(EXTRAIT À LIRE)
────────────────

L'équilibre économique des concessionnaires officiels est mis à mal par ce type de réseau parallèle car les investissements des concessionnaires officiels sont importants.

Elle se fonde ensuite sur les constatations de l'expertise judiciaire pour démontrer que la fraude portait sur plus de 70 véhicules découverts et sur 135 véhicules dont la destination n'a pu être déterminée. Il souligne avoir découvert 15 factures mentionnant un kilométrage de zéro annulées puis émises à nouveau avec un kilométrage de 1001 km et cette pratique a porté sur 140 factures de véhicules. Il note également que la société Patangel bénéficiait d'une remise de 5 à 6 % seulement alors qu'il commandait sur la période plus de 140 véhicules et alors qu'un simple particulier obtient des remises bien plus importantes.

Sur le préjudice subi, elle demande à la cour de retenir l'évaluation de l'expert à deux titres d'une part, sur le préjudice subi du fait de l'enrichissement frauduleux de la société Ducasse et d'autre part, pour le dol lié à l'inexécution de l'obligation de ne pas livrer des véhicules à des membres non agréés du réseau.

Sur le lien de causalité entre faute et préjudice, elle se fonde sur l'article 1134 du Code civil dans ses rapports avec la société Ducasse, sur les dispositions de l'article L. 442-6 6° du Code de commerce et les règlements européens s'agissant "d'accords verticaux" dans ses rapports avec les revendeurs non agréés, sociétés Dream Car Service et SARL Comminges Import Automobiles.

La SARL Dream Car Service qui a été assignée régulièrement à domicile les 14 novembre 2007 et le 4 février 2008 a constitué avoué mais n'a pas conclu.

Motifs de la décision

Sur l'exception de nullité de l'expertise soulevée par la SA Ducasse et Cie:

La SA Ducasse et Cie sollicite l'annulation de l'expertise pour ne pas avoir répondu aux observations qu'elle a effectuées après réception du pré-rapport de la première mission d'expertise, pour ne pas avoir été convoquée aux investigations de la 2e mission d'expertise et pour partialité de l'expert judiciaire qui a poursuivi son analyse dans la 2e mission sans tenir compte des observations faites après le pré-rapport de la 1re mission d'expertise.

────────────────

(DONNÉES FOURNIES)

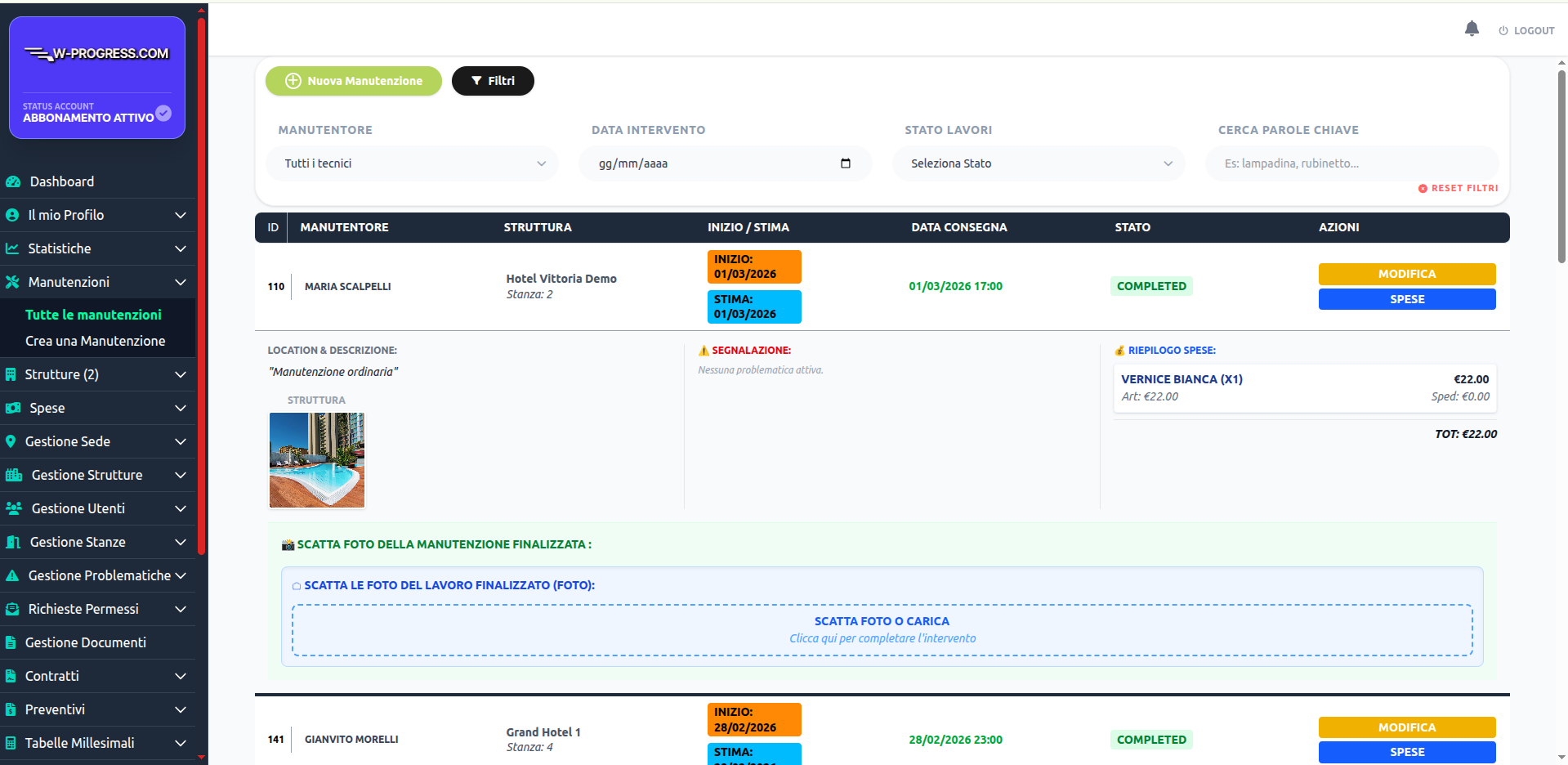1568x765 pixels.
Task: Click MODIFICA for maintenance 110
Action: pyautogui.click(x=1406, y=274)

────────────────

(CONSIGNE A)
Recopiez le passage de l'extrait à lire qui commence par "Sur le lien" et finit par "Comminges Import Automobiles.", en substituant "distributeurs" à "revendeurs".
(CONSIGNE B)
D'après l'extrait à lire, de quelle remise bénéficiait la société Patangel ?

(RÉPONSE DÉTAILLÉE A)
Sur le lien de causalité entre faute et préjudice, elle se fonde sur l'article 1134 du Code civil dans ses rapports avec la société Ducasse, sur les dispositions de l'article L. 442-6 6° du Code de commerce et les règlements européens s'agissant "d'accords verticaux" dans ses rapports avec les distributeurs non agréés, sociétés Dream Car Service et SARL Comminges Import Automobiles.

(RÉPONSE DÉTAILLÉE B)
D'une remise de 5 à 6 % seulement.